Life places some penalties if you decide to have multiple skills, as you have to work multiple-times as hard to keep track of the happenings among all the industries, but if you are willing to devote the time, you can certainly be successful and become an expert in all of them.
Midway through your life, if you decide that a particular profession is not right for you, you can choose to move onto something else. You will have to work hard to start from scratch, but you are certainly not tied to the decisions in your personal history.
6. Life + Death
In RPG, you try hard to maintain your health points, because if it dwindles beyond absolute zero, you will hit game-over, and you have to start all over again. You might not understand the whole purpose of the game even though you have spent nights and days trying to figure it out, but you stick along because the adventures you are going through are interesting enough and you are having fun.
In life, you aspire to live, because you are never really certain where you will be going after death. You are also not sure if you will really get a second chance. Things that happen around you are sometimes positive and sometimes negative, but they are often interesting enough to keep you going, and the negative impacts you pick up along your journey are negligible when placed against the big picture.
In a MMORPG (massively multi-player online role playing game), game play gets a bit complex, because human players are much more complex than the AI which you might be able to figure out. If you could not, you can always cheat by getting the game guide.
Because of the added complexity, you have to be mindful of relationships with other characters and try hard to maintain healthy friendships. If your believes align with others, you can form guilds and conquer the universe together. You can also contribute your skills and services for others in return for favors or monetary exchange.
Life is full of its complexities, and you have to be mindful of not just human relationships, but also human-computer relationships and computer-computer interactions. Through your various conscious or subconscious decisions, you make friends and you gain enemies. Based on your career choices or interests, you form groups, clubs or societies based on your profession or your passion. You can volunteer your talents to charitable organizations, or you can sell them as services and create business entities.
When we examine the similarities, it becomes apparent that RPG is really a simulation of life. It has a D+D setting, but it bears no difference with simulation games like SimCity--a computer game which allows you to be the urban planner for a city. Many gaming industry experts doubt the success of The Sims by Will Wright when it was introduced, because they could not understand why anyone would want to live in a virtual reality of reality, but the fantabulous sales figures prove the critics wrong.
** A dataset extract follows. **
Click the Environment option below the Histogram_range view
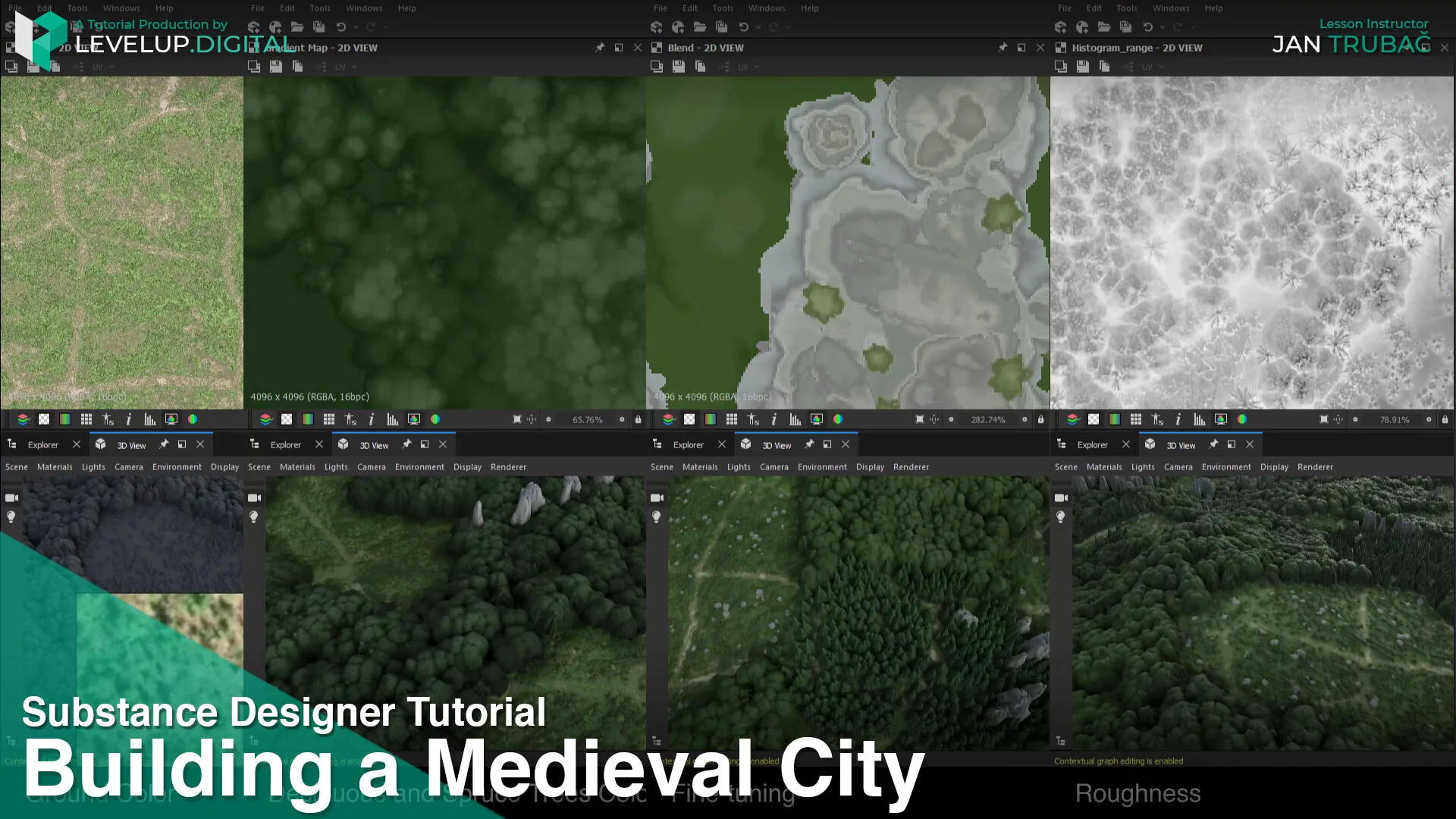 (x=1226, y=467)
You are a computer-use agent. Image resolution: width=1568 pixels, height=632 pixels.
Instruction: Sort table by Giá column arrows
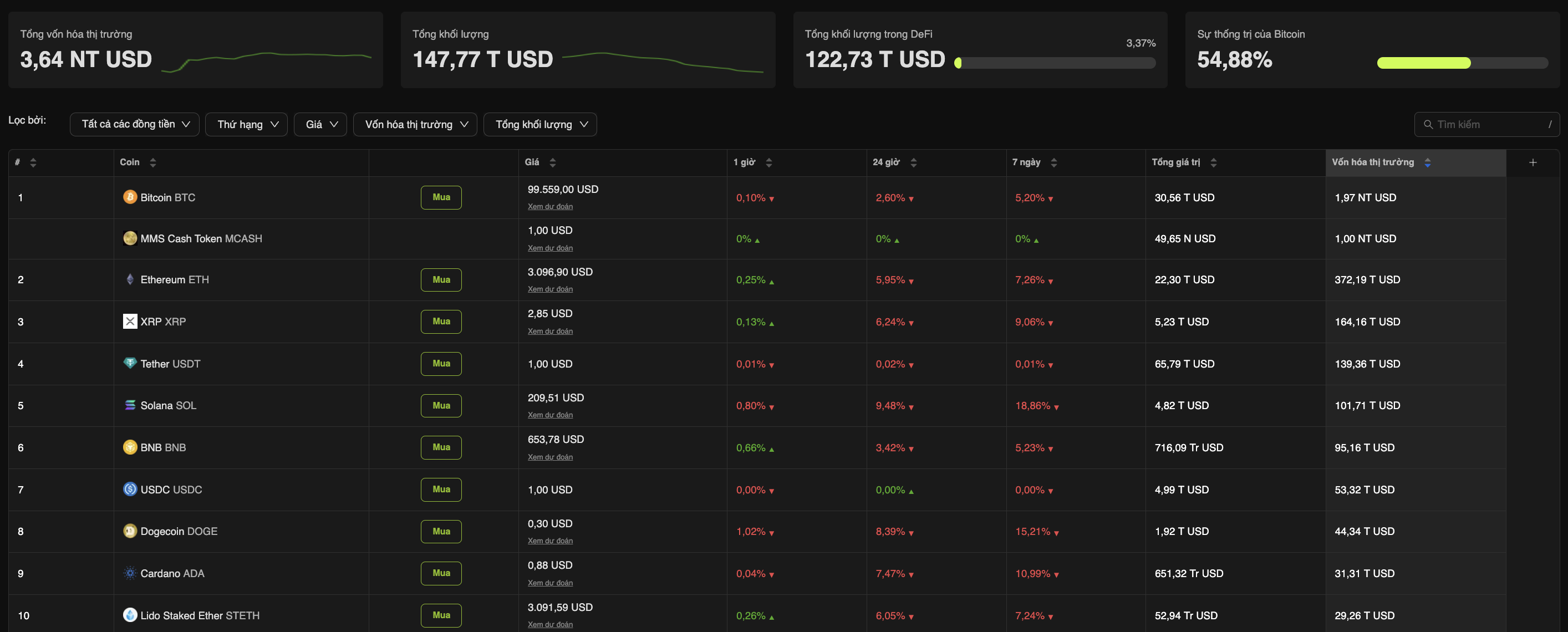tap(552, 162)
If an RPG can do well because it simulates life, a game which simulates life can only do better.
The awareness of life simulation has also created real-life economy for some, who spend much of their time creating clothings, entertainment opportunities and all kinds of products and services to allow Sims to live a better life, not quite unlike folks who find and sell unique items from RPGs on eBay for a profit.
Will is currently working on his next big project called Spore. It is a MMORPG where participants advance their species from a single cell organism to a highly complex animal race through evolutionary mutation. After you reach your goal to conquer your planet, you then get to discover the nearby planets and eventually attempt to conquer the universe either through force or diplomacy.
It has received a lot of PR when it was first revealed at the E3 in 2005. You can find various video demos on YouTube charting its development, and I look forward to its release.